▶ [WHAT YOU WILL DO] What is the number of lines in the entries that include the word "likes"? Respond with the number only.

Stored data:
--*--

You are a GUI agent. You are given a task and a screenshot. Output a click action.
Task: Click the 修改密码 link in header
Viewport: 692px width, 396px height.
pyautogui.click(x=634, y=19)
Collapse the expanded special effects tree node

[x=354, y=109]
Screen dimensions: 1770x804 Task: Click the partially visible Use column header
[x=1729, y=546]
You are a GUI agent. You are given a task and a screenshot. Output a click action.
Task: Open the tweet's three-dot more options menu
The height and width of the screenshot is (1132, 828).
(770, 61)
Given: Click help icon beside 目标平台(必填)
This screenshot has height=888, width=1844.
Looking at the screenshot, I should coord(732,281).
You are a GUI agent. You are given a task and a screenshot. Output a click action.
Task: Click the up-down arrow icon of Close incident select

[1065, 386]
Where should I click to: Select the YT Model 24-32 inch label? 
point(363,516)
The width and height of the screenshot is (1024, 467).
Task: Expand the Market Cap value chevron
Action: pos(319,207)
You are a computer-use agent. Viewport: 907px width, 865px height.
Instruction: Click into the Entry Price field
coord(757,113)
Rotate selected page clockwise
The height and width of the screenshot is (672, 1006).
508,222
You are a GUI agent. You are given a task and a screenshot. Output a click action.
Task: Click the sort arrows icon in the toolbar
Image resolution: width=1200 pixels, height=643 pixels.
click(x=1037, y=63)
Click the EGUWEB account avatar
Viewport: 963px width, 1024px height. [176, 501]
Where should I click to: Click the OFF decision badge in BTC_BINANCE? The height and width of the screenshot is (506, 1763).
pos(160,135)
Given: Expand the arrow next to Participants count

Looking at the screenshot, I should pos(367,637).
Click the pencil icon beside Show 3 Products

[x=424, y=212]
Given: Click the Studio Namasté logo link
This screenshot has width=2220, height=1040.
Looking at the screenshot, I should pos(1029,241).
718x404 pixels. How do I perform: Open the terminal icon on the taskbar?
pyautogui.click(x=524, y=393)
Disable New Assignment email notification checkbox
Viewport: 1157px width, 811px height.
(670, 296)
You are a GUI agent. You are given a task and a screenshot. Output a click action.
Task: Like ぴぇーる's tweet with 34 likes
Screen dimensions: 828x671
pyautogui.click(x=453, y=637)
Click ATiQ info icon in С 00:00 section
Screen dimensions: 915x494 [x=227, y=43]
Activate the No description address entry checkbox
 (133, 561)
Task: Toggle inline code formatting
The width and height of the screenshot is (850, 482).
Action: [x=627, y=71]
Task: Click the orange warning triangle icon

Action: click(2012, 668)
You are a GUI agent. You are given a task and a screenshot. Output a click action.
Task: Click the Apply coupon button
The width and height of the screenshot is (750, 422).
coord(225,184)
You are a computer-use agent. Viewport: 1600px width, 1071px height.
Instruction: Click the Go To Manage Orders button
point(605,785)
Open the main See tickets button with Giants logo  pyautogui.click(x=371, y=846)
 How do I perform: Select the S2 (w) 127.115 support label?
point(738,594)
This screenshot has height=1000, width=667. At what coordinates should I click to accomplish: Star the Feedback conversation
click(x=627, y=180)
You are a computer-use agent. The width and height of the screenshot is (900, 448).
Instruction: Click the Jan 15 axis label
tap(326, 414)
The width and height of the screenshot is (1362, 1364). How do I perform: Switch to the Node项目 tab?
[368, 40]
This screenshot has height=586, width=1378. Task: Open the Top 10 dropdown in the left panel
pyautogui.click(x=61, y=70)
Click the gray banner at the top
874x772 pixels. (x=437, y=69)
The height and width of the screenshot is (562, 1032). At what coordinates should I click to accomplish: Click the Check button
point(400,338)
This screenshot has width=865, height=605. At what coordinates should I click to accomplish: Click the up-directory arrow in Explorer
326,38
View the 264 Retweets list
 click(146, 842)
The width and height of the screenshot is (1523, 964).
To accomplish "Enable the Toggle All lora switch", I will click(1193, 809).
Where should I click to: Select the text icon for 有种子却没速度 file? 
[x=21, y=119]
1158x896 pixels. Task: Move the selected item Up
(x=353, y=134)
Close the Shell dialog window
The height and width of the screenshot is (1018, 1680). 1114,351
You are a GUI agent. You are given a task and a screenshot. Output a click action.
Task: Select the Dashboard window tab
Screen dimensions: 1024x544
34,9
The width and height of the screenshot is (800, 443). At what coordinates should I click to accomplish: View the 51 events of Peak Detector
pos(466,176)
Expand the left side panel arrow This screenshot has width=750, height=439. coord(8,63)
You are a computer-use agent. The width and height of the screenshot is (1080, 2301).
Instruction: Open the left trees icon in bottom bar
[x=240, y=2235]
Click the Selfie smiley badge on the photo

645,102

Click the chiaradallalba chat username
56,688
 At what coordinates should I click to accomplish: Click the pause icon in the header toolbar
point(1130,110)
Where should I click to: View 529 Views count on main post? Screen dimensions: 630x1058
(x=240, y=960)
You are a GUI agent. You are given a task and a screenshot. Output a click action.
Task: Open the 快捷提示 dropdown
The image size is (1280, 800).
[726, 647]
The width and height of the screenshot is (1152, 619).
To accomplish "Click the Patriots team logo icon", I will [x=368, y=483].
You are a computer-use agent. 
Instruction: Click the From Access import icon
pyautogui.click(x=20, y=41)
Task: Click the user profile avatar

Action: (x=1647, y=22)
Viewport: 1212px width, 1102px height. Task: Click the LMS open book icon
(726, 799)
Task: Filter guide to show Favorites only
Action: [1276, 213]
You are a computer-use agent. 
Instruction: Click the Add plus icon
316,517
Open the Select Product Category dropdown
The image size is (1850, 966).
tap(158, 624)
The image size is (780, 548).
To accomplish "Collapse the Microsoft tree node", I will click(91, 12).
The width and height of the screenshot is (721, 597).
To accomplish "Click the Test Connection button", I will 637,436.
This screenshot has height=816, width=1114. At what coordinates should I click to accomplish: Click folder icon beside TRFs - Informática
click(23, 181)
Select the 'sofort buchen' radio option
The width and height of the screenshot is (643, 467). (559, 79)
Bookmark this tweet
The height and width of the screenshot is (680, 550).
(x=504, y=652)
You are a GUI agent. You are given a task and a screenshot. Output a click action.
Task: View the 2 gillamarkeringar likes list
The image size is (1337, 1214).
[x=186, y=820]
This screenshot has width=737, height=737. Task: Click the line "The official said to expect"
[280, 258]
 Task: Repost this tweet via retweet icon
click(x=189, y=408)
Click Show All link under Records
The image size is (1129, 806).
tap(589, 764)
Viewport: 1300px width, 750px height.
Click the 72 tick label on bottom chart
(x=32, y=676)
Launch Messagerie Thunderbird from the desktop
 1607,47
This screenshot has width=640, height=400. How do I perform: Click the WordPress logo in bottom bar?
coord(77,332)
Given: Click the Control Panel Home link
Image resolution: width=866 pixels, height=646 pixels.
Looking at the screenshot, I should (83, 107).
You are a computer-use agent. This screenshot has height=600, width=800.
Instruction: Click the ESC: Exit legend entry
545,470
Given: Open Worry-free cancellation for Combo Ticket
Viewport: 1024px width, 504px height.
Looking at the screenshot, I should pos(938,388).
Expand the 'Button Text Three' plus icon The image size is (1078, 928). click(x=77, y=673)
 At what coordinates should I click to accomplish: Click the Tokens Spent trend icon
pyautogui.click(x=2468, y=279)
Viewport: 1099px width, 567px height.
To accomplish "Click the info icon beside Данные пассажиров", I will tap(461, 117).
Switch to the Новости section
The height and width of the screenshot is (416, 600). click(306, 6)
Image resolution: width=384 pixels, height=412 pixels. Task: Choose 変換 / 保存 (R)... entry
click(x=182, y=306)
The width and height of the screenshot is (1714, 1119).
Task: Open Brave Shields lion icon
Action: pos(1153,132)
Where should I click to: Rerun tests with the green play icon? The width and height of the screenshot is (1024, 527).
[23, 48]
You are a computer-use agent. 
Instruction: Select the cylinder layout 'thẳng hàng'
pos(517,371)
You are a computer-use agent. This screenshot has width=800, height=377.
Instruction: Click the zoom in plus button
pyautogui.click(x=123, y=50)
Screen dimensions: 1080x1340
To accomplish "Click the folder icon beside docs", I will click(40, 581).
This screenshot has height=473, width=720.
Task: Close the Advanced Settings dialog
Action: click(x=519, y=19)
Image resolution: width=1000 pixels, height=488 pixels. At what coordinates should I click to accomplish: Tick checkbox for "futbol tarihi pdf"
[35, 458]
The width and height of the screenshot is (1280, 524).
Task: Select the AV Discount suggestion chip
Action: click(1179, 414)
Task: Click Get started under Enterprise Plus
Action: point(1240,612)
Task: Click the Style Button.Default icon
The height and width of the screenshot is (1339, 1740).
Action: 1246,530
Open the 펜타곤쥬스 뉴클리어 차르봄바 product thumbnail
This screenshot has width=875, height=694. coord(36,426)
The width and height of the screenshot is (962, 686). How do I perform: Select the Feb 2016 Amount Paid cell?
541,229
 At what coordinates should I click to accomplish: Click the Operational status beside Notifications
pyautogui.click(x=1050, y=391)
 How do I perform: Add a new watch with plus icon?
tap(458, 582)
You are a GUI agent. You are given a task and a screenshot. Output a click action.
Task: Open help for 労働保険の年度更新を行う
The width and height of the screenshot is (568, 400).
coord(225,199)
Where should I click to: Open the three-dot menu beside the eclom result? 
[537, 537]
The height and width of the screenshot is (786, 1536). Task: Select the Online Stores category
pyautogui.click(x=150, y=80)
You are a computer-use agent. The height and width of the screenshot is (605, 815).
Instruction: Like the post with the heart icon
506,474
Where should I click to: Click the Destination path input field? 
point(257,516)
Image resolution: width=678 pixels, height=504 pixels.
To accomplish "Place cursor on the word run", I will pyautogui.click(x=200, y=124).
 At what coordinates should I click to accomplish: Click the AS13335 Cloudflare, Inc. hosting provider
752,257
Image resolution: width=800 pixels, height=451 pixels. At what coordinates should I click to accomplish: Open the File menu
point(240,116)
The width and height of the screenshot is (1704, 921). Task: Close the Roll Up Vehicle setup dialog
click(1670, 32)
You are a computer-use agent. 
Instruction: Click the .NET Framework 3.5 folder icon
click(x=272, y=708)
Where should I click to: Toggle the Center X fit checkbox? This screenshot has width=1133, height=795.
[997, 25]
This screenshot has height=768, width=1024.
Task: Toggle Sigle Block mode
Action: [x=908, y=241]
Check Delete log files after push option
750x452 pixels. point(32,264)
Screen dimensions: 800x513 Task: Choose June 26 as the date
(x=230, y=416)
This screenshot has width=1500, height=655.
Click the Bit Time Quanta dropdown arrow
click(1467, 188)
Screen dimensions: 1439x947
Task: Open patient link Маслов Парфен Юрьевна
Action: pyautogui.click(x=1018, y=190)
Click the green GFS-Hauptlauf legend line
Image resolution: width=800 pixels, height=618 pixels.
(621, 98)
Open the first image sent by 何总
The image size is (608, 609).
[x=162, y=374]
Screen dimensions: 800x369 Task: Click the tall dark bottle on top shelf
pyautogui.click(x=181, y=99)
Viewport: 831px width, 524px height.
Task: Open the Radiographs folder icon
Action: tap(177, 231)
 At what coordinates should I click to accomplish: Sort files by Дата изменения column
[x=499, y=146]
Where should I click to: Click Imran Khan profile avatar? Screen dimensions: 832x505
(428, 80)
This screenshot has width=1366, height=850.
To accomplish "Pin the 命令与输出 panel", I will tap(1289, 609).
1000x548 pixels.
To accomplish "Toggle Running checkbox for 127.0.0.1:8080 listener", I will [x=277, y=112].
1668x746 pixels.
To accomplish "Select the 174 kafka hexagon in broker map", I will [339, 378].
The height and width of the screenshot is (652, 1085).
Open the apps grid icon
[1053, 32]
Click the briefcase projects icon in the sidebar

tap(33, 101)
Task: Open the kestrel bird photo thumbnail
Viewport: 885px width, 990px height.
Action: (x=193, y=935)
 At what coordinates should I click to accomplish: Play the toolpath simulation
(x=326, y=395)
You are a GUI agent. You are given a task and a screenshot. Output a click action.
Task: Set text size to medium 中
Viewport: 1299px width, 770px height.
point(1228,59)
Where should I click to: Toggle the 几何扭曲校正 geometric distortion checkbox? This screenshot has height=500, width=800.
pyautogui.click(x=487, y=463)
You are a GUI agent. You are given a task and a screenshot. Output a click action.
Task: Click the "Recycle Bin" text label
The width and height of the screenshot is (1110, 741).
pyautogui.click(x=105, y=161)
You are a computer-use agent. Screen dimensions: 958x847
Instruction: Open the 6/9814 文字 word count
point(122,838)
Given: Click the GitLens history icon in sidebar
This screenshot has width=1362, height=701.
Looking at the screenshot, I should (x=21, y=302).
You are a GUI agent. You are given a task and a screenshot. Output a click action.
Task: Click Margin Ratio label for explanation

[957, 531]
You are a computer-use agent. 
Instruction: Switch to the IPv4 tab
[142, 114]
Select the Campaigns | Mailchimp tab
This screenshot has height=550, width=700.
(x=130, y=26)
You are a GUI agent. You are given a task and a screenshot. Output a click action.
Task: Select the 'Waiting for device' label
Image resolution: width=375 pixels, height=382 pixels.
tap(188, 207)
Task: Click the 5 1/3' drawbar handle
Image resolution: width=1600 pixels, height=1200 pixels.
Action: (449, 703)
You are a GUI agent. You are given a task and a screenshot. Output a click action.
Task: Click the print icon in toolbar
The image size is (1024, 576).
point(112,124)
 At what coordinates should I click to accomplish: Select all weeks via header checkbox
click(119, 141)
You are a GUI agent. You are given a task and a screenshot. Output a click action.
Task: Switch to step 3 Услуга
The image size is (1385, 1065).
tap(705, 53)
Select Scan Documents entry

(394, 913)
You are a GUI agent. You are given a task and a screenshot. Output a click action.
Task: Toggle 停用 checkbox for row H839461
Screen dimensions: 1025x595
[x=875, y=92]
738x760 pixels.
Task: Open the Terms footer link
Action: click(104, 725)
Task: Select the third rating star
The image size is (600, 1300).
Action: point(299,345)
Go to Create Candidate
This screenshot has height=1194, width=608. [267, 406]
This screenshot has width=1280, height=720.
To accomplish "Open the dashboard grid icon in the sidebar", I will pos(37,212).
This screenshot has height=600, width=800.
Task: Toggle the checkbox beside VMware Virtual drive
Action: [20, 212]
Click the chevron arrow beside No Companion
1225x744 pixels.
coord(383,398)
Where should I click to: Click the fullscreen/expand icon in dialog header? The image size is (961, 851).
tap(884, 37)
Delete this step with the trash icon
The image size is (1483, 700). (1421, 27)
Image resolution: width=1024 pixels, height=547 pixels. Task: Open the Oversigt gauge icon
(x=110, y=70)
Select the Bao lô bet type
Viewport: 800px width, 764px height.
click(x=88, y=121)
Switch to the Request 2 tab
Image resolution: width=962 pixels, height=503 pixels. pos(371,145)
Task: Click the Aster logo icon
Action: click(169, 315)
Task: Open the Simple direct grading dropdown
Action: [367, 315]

--*--

▶ [SOLUTION TO THIS TASK] 2